We all know the phrase “use it or lose it”, but most of us think of muscles or skills or a language, not work boots.
Boots are something that you might think, the more you wear them, the sooner they wear out.
That’s how Mike Rogers sees it and he pulls no punches in his review of his Steel Blue Hobart work boots: "They're landfill".
To be fair Mike had been happy at first – steel caps, NZ leather, on special at $190, down from $205, comfy, all very much like the pair of Steel Blues he’d owned for some years before.
And these weren’t for everyday wear like most of Mike’s work boots - these were weekenders on the lifestyle block.
“I’m walking round on grass here, I dig the garden in them, do odd jobs. I could wear just some sneakers.”
But boots are safer, and Mike figured, longer lasting. But he says within two years they were cracking and then the soles collapsed internally.
“The padding's virtually gone to granules.”
He tried to return them. The retailer insisted the 12 months’ warranty was up.
Mike knows his consumers rights and citing the lack of durability, he wanted the boots repaired or his money returned, by law.
Defining durable can be tricky – we’ll come to that.

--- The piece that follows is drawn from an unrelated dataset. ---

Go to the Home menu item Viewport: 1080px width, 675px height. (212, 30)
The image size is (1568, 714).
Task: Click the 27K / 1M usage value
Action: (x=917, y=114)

No joy – so his next step was to approach the manufacturer in Western Australia - it wanted photos and replied with a quality control report
“We cracked up reading it” says Mike.
Abrasion, excessive heat and hydrolysis were given as causes.
Hydrolysis is where a substance absorbs water and breaks down as a result.
Steel Blue says that can happen if the boots are left wet or stored in humid or damp conditions. Mike says they weren’t thrashed and lived on the back doorstep with all the other footwear, just fine.
Steel Blue did reveal the date of manufacture meant his boots were already 18 months old when Mike had bought them new – so had the damage been done in a darkened shoebox?
No, Steel Blue insisted - they are stored and shipped in the same state they are made.
It says it sells about 700,000 pairs a year and told Fair Go about 1000 a year are returned.
“Our boots are made to be worn,” Steel Blue chief executive Garry Johnson told Fair Go in a statement, explaining Mike’s irregular wear of his pair might be partly to blame for their early demise, as well as exposure to conditions.
Fair Go’s highly unscientific poll of Auckland construction workers reached the conclusion that if you are working eight to 12 hours a day in your boots, you might get six months from them, you might get 12.
Fair Go put it to Steel Blue that perhaps the boots were only made for a short hard life. The company insisted that no, they would last if cared for.
However, as a sign of good will Steel Blue has now offered Mike a new pair, or a refund. Mike has taken the money.